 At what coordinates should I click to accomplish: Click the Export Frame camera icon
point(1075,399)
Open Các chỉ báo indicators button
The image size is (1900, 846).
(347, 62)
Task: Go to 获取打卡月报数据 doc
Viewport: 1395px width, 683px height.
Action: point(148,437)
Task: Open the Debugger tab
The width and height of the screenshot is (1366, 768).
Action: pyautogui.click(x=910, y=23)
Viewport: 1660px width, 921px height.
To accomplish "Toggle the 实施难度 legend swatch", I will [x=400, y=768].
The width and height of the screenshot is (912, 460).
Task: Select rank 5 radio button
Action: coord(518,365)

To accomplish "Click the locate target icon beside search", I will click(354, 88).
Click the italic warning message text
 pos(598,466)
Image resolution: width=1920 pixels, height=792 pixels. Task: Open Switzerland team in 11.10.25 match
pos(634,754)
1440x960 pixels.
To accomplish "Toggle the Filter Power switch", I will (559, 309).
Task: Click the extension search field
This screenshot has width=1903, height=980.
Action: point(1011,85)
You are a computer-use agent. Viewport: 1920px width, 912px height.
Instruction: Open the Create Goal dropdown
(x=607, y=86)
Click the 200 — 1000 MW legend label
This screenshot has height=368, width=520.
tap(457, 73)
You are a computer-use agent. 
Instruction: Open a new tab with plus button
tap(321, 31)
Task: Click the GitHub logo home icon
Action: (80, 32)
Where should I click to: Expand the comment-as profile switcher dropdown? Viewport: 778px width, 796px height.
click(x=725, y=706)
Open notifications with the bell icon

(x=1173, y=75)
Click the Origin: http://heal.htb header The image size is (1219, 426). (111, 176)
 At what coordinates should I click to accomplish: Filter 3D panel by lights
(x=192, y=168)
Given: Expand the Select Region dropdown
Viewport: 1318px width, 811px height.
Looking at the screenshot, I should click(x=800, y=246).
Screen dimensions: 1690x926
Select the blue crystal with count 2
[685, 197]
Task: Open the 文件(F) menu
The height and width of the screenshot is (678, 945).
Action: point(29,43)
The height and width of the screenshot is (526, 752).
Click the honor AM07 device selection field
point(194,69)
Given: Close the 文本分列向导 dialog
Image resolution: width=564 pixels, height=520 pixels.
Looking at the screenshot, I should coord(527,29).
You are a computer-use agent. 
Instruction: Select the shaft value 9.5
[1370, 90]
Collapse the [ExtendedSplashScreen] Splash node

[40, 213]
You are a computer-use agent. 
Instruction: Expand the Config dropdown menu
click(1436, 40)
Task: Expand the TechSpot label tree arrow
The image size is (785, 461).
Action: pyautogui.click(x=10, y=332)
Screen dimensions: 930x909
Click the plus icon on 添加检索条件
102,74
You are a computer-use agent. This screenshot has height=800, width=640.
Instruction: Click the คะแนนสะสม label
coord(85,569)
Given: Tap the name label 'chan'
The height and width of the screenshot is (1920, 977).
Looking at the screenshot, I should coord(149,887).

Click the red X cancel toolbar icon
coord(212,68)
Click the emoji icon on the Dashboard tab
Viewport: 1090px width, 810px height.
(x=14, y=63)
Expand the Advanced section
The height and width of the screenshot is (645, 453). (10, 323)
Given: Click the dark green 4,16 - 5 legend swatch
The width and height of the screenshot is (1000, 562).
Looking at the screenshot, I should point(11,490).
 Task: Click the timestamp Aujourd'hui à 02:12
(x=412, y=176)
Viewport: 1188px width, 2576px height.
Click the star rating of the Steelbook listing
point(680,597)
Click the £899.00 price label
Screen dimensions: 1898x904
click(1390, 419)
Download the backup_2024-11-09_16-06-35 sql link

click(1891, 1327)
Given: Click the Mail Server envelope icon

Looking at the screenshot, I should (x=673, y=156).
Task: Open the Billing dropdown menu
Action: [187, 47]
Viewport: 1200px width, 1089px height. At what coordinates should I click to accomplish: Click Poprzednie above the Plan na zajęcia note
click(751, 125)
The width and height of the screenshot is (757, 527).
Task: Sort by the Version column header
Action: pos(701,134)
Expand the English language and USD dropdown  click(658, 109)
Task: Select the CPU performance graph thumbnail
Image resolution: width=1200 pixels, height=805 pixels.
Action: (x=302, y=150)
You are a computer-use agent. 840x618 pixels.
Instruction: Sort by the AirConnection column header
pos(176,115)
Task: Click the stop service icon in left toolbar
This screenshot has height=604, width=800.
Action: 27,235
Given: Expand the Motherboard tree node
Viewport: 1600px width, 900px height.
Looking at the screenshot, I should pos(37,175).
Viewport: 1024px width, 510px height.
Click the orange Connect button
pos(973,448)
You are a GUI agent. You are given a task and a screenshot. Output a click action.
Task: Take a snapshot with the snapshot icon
--- --- ---
[Work request]:
Produce a word-for-word restatement of all the records.

[Solution to this task]:
 At what coordinates should I click to accomplish: Click the Export Frame camera icon
point(1075,399)
Open Các chỉ báo indicators button
The image size is (1900, 846).
(347, 62)
Task: Go to 获取打卡月报数据 doc
Viewport: 1395px width, 683px height.
Action: point(148,437)
Task: Open the Debugger tab
The width and height of the screenshot is (1366, 768).
Action: pyautogui.click(x=910, y=23)
Viewport: 1660px width, 921px height.
To accomplish "Toggle the 实施难度 legend swatch", I will [x=400, y=768].
The width and height of the screenshot is (912, 460).
Task: Select rank 5 radio button
Action: coord(518,365)

To accomplish "Click the locate target icon beside search", I will click(354, 88).
Click the italic warning message text
 pos(598,466)
Image resolution: width=1920 pixels, height=792 pixels. Task: Open Switzerland team in 11.10.25 match
pos(634,754)
1440x960 pixels.
To accomplish "Toggle the Filter Power switch", I will (559, 309).
Task: Click the extension search field
This screenshot has width=1903, height=980.
Action: point(1011,85)
You are a computer-use agent. Viewport: 1920px width, 912px height.
Instruction: Open the Create Goal dropdown
(x=607, y=86)
Click the 200 — 1000 MW legend label
This screenshot has height=368, width=520.
tap(457, 73)
You are a computer-use agent. 
Instruction: Open a new tab with plus button
tap(321, 31)
Task: Click the GitHub logo home icon
Action: (80, 32)
Where should I click to: Expand the comment-as profile switcher dropdown? Viewport: 778px width, 796px height.
click(x=725, y=706)
Open notifications with the bell icon

(x=1173, y=75)
Click the Origin: http://heal.htb header The image size is (1219, 426). (111, 176)
 At what coordinates should I click to accomplish: Filter 3D panel by lights
(x=192, y=168)
Given: Expand the Select Region dropdown
Viewport: 1318px width, 811px height.
Looking at the screenshot, I should click(x=800, y=246).
Screen dimensions: 1690x926
Select the blue crystal with count 2
[685, 197]
Task: Open the 文件(F) menu
The height and width of the screenshot is (678, 945).
Action: point(29,43)
The height and width of the screenshot is (526, 752).
Click the honor AM07 device selection field
point(194,69)
Given: Close the 文本分列向导 dialog
Image resolution: width=564 pixels, height=520 pixels.
Looking at the screenshot, I should coord(527,29).
You are a computer-use agent. 
Instruction: Select the shaft value 9.5
[1370, 90]
Collapse the [ExtendedSplashScreen] Splash node

[40, 213]
You are a computer-use agent. 
Instruction: Expand the Config dropdown menu
click(1436, 40)
Task: Expand the TechSpot label tree arrow
The image size is (785, 461).
Action: pyautogui.click(x=10, y=332)
Screen dimensions: 930x909
Click the plus icon on 添加检索条件
102,74
You are a computer-use agent. This screenshot has height=800, width=640.
Instruction: Click the คะแนนสะสม label
coord(85,569)
Given: Tap the name label 'chan'
The height and width of the screenshot is (1920, 977).
Looking at the screenshot, I should coord(149,887).

Click the red X cancel toolbar icon
coord(212,68)
Click the emoji icon on the Dashboard tab
Viewport: 1090px width, 810px height.
(x=14, y=63)
Expand the Advanced section
The height and width of the screenshot is (645, 453). (10, 323)
Given: Click the dark green 4,16 - 5 legend swatch
The width and height of the screenshot is (1000, 562).
Looking at the screenshot, I should point(11,490).
 Task: Click the timestamp Aujourd'hui à 02:12
(x=412, y=176)
Viewport: 1188px width, 2576px height.
Click the star rating of the Steelbook listing
point(680,597)
Click the £899.00 price label
Screen dimensions: 1898x904
click(1390, 419)
Download the backup_2024-11-09_16-06-35 sql link

click(1891, 1327)
Given: Click the Mail Server envelope icon

Looking at the screenshot, I should (x=673, y=156).
Task: Open the Billing dropdown menu
Action: [187, 47]
Viewport: 1200px width, 1089px height. At what coordinates should I click to accomplish: Click Poprzednie above the Plan na zajęcia note
click(751, 125)
The width and height of the screenshot is (757, 527).
Task: Sort by the Version column header
Action: pos(701,134)
Expand the English language and USD dropdown  click(658, 109)
Task: Select the CPU performance graph thumbnail
Image resolution: width=1200 pixels, height=805 pixels.
Action: (x=302, y=150)
You are a computer-use agent. 840x618 pixels.
Instruction: Sort by the AirConnection column header
pos(176,115)
Task: Click the stop service icon in left toolbar
This screenshot has height=604, width=800.
Action: 27,235
Given: Expand the Motherboard tree node
Viewport: 1600px width, 900px height.
Looking at the screenshot, I should pos(37,175).
Viewport: 1024px width, 510px height.
Click the orange Connect button
pos(973,448)
You are a GUI agent. You are given a task and a screenshot. Output a click action.
Task: Take a snapshot with the snapshot icon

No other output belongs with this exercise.